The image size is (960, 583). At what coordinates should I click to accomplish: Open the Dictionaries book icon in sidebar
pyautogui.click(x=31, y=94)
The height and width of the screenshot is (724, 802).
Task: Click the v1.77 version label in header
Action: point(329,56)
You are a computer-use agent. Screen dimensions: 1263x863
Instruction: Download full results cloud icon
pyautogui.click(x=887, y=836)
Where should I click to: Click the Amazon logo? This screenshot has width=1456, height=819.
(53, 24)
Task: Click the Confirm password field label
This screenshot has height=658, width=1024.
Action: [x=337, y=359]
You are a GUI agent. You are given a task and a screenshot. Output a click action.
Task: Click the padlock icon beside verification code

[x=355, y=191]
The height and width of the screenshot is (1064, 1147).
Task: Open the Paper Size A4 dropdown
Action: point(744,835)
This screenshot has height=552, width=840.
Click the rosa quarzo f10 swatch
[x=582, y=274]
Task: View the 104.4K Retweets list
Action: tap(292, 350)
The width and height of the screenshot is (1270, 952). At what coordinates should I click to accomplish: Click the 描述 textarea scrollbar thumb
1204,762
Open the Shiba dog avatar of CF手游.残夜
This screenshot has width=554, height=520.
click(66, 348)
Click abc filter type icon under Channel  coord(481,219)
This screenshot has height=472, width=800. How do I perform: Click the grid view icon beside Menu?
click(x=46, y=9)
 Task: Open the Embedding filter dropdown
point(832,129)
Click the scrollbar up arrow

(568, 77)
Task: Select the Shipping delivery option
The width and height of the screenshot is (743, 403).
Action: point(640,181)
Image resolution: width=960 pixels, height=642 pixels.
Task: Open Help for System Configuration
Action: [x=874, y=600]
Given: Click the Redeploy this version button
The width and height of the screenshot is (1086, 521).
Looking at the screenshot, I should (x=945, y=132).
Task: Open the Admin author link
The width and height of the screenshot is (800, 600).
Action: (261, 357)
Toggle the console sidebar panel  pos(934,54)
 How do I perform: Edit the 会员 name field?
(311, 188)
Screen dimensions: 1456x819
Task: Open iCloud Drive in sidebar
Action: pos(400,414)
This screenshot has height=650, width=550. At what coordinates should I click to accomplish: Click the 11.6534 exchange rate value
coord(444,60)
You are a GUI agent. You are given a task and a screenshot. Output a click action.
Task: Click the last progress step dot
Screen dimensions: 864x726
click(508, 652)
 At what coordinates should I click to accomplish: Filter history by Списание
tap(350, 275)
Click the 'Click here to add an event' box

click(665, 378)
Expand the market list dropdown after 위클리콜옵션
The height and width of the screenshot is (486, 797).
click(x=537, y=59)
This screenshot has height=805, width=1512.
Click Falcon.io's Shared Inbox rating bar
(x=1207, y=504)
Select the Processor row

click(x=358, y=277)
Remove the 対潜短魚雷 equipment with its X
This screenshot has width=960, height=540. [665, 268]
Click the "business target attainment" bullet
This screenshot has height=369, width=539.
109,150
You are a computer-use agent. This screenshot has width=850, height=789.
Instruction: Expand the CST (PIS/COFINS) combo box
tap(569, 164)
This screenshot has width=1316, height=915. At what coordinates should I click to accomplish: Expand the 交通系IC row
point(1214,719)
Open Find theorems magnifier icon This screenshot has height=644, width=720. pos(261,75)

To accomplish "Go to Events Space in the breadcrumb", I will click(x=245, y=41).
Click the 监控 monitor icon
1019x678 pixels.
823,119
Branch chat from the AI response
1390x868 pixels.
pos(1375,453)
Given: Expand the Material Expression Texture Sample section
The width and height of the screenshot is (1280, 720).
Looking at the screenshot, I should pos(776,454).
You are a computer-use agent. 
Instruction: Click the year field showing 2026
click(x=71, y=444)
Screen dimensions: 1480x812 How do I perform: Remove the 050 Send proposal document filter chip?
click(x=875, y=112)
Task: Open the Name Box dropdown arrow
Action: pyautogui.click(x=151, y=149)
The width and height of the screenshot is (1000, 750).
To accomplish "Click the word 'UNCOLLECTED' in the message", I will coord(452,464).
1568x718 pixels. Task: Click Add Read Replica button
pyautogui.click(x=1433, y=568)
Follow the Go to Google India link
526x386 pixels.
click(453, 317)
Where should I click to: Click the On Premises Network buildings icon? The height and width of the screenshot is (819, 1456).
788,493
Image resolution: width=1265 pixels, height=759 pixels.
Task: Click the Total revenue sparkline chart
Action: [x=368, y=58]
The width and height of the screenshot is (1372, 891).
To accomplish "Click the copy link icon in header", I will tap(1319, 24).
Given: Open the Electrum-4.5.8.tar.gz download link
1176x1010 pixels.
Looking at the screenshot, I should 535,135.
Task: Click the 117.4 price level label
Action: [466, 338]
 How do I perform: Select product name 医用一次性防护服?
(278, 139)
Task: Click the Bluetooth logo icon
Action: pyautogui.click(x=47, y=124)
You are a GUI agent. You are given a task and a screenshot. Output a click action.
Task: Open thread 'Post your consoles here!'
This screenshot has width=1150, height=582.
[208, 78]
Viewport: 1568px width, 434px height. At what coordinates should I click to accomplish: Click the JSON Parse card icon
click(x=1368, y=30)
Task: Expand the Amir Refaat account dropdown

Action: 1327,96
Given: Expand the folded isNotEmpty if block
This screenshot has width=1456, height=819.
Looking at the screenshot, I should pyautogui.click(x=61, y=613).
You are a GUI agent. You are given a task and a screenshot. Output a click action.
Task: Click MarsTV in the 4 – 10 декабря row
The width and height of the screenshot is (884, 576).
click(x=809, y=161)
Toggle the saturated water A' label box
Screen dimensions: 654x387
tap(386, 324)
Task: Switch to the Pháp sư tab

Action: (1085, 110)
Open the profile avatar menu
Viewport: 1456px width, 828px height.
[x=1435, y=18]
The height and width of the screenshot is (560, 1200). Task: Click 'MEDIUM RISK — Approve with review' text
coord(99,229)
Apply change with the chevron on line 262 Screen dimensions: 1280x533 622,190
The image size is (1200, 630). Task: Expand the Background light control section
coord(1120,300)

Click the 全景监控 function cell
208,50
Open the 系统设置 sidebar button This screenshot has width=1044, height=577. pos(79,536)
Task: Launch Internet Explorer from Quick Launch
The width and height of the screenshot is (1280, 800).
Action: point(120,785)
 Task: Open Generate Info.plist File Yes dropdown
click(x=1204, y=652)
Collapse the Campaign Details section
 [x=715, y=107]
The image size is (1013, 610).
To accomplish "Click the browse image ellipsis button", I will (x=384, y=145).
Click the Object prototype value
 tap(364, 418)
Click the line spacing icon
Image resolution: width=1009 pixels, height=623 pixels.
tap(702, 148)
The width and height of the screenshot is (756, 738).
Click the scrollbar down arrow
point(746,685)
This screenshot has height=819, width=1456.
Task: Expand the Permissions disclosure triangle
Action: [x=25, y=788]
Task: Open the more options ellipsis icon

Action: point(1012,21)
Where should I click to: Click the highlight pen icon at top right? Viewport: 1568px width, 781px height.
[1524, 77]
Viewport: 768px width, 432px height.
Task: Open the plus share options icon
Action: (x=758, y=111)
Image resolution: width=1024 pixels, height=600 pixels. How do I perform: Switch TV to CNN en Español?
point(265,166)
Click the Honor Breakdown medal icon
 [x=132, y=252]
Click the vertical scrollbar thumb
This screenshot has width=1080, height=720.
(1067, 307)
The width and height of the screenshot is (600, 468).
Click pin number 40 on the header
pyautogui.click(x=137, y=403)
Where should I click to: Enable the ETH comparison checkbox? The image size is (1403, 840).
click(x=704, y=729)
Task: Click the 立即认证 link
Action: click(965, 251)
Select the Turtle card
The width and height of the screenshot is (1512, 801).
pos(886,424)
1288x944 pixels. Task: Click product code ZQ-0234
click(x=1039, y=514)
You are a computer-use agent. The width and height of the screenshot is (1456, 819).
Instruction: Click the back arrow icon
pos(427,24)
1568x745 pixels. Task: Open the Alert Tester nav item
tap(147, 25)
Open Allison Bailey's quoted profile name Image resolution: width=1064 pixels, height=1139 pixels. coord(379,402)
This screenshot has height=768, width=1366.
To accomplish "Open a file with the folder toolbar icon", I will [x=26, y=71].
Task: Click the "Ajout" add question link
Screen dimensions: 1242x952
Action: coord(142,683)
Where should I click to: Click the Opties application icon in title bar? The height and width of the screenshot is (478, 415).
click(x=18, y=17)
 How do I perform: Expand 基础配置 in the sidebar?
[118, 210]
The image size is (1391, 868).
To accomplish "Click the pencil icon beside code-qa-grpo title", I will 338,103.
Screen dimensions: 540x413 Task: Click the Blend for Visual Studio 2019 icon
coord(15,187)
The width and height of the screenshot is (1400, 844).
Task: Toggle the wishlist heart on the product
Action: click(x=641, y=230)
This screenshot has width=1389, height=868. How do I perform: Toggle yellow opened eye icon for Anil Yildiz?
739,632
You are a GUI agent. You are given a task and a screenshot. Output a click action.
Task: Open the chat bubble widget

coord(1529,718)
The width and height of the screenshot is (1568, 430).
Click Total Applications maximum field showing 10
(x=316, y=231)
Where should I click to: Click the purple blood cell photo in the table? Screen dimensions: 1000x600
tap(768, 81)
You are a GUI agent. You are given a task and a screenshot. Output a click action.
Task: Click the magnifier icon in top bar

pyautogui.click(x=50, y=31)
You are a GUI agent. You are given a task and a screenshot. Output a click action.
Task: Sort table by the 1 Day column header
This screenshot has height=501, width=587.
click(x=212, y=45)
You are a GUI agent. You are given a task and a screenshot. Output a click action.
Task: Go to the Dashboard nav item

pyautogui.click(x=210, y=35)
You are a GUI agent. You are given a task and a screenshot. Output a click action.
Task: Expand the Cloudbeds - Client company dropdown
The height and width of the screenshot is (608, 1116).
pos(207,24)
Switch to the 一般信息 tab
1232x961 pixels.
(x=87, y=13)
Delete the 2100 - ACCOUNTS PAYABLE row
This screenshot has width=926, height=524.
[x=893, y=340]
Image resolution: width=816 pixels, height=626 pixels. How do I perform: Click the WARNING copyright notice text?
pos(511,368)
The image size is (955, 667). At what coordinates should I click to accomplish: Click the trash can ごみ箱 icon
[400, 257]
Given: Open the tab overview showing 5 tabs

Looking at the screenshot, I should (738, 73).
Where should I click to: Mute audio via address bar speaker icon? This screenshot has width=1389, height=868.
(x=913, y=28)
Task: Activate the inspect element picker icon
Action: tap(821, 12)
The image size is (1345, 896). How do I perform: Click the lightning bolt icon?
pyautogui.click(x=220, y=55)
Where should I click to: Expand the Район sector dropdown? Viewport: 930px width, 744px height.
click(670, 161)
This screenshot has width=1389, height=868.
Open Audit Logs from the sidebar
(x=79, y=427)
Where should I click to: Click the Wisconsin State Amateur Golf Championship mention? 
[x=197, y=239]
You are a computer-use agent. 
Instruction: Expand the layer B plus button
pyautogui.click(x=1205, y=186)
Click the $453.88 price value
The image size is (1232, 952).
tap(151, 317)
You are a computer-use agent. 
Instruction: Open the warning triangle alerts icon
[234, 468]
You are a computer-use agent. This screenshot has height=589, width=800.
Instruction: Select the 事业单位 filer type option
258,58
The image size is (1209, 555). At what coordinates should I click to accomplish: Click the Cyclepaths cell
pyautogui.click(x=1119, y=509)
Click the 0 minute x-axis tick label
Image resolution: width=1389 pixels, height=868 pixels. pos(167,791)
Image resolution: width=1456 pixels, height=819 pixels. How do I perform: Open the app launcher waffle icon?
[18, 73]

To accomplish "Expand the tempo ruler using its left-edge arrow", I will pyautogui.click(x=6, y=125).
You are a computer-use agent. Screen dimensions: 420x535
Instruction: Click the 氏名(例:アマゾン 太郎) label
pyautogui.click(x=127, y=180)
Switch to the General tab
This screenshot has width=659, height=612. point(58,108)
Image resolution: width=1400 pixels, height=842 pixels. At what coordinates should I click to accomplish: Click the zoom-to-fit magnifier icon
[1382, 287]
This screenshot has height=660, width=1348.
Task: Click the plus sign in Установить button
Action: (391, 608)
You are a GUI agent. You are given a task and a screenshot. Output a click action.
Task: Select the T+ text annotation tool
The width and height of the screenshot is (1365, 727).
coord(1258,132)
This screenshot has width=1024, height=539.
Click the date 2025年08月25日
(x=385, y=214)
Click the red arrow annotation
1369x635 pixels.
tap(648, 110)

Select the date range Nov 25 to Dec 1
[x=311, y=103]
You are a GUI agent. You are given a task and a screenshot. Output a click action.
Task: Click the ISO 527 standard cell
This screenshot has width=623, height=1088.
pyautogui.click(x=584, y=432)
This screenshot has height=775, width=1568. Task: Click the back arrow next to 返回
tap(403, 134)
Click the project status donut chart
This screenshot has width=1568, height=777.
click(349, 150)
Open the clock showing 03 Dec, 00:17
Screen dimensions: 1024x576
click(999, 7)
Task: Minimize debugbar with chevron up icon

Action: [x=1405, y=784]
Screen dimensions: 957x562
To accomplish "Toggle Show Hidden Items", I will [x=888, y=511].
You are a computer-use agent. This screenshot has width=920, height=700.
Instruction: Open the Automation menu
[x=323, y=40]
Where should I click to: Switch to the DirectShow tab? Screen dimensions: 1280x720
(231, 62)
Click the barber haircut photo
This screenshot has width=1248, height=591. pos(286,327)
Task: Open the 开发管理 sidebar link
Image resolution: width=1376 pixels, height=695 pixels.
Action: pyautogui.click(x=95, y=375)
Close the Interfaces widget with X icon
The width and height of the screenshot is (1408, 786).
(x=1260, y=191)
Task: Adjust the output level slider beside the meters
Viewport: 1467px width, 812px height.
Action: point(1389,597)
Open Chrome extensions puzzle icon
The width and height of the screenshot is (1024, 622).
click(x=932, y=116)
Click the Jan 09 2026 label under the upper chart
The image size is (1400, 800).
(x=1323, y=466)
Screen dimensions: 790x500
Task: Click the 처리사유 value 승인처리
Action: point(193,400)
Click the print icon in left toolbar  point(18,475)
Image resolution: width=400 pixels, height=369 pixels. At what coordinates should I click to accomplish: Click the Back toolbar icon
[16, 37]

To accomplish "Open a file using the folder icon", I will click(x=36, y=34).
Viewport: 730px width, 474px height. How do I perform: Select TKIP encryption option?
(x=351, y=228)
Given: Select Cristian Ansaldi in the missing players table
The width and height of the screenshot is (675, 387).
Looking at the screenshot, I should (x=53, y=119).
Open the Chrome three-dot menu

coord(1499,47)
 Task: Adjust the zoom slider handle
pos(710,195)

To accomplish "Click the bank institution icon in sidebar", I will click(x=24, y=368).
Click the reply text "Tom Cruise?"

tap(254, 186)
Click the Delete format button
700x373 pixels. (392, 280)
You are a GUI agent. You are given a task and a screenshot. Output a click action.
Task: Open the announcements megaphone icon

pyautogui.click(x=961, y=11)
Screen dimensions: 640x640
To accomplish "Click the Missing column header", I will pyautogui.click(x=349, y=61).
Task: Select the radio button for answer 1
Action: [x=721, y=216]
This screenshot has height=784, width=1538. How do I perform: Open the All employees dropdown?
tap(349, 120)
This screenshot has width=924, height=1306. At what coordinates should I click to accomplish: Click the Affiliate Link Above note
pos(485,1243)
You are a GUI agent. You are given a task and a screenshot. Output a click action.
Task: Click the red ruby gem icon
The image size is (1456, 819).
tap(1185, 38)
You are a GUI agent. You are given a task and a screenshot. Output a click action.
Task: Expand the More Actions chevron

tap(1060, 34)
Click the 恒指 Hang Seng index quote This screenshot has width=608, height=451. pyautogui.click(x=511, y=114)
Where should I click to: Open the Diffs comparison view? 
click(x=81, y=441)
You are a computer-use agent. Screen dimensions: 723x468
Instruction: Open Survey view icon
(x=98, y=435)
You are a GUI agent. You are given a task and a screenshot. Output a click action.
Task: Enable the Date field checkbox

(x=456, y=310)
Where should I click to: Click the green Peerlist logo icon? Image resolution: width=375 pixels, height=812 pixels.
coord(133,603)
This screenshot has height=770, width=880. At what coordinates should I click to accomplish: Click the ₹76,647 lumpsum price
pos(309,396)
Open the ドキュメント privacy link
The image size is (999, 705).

-*-*-

Convert the lines above into a JSON list of strings, one string per line and no blank lines. Begin at the line containing "Screen dimensions: 540x413" and stop after the line containing "Action: click(x=641, y=230)".

[
  "Screen dimensions: 540x413 Task: Click the Blend for Visual Studio 2019 icon",
  "coord(15,187)",
  "The width and height of the screenshot is (1400, 844).",
  "Task: Toggle the wishlist heart on the product",
  "Action: click(x=641, y=230)"
]